Governo de MS define cronograma de gastos e liberações do Orçamento de 2026

O Governo de Mato Grosso do Sul publicou no Diário Oficial do Estado desta quarta-feira (4) o decreto que estabelece a programação financeira e o cronograma mensal de desembolso para o exercício de 2026. O documento organiza como os R$ 27,19 bilhões previstos no Orçamento Estadual serão arrecadados e liberados ao longo do ano, definindo limites mensais de gastos para órgãos, fundos e autarquias do Poder Executivo.

A medida segue as normas da Lei de Responsabilidade Fiscal (LRF) e da Lei de Diretrizes Orçamentárias (LDO), com o objetivo de manter o equilíbrio entre receitas e despesas. Na prática, o decreto funciona como um “roteiro” de fluxo de caixa do Estado, garantindo previsibilidade à gestão e mais transparência ao uso dos recursos públicos.

Principais fontes de receita

Do total estimado, R$ 16,5 bilhões têm origem em recursos não vinculados de impostos, que representam a principal fonte de financiamento das políticas públicas estaduais. Esses valores dão maior flexibilidade ao governo para custear despesas como pessoal, manutenção de serviços e investimentos em diversas áreas.

Onde estão os maiores volumes de recursos

Ageprev (Previdência Estadual): contará com R$ 4,41 bilhões em 2026, destinados majoritariamente ao pagamento de aposentadorias e pensões de servidores civis e militares.
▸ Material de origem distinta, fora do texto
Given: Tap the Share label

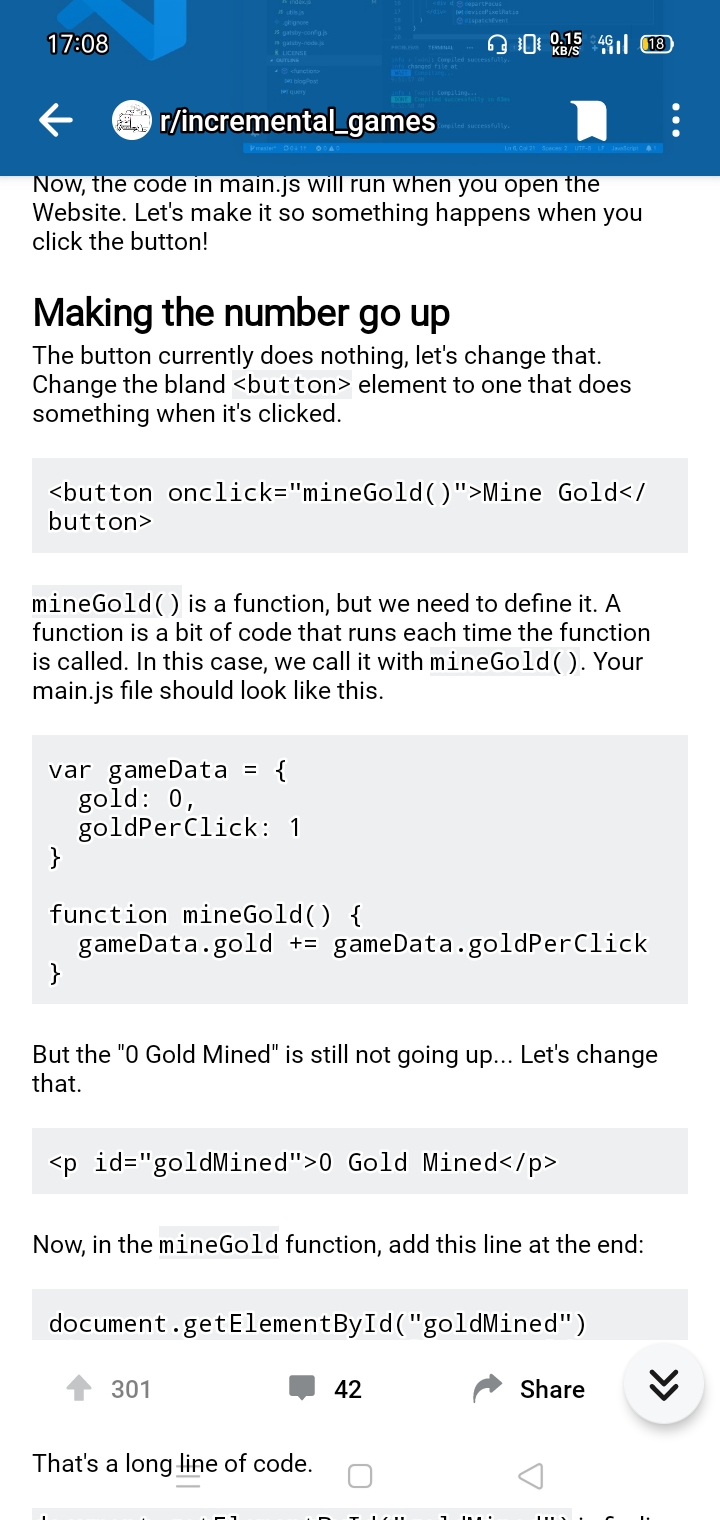Looking at the screenshot, I should pos(552,1389).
O aporte garante a regularidade dos benefícios e impacta diretamente milhares de famílias no Estado.

Saúde (Fesa): terá R$ 2,61 bilhões para custear hospitais, unidades de atendimento, compra de medicamentos, manutenção de serviços e o pagamento do piso da enfermagem, assegurando a continuidade do atendimento no SUS estadual.

Infraestrutura (Agesul): receberá R$ 1,17 bilhão, voltados principalmente para pavimentação, manutenção de rodovias, construção e recuperação de pontes e melhorias na mobilidade urbana, com reflexos diretos no desenvolvimento econômico e na segurança viária.

Na educação, os recursos vinculados ao Fundeb e transferências federais garantem a manutenção das escolas, remuneração dos profissionais e programas como alimentação e transporte escolar. Já na assistência social, os repasses asseguram a continuidade de políticas voltadas à população em situação de vulnerabilidade.

Mecanismo de ajuste e controle

O decreto prevê que, caso a arrecadação fique abaixo do esperado, o governo poderá promover limitação de empenhos e ajustar o ritmo de gastos. O mecanismo atua como uma “trava de segurança” para evitar desequilíbrios fiscais ao longo do ano.

Ao detalhar mês a mês quanto cada órgão poderá executar, a programação financeira dá previsibilidade à gestão pública e amplia a transparência sobre como o dinheiro público será utilizado em 2026.

O decreto é assinado pelo governador Eduardo Riedel e pelo secretário de Fazenda, Flávio Cézar Mendes.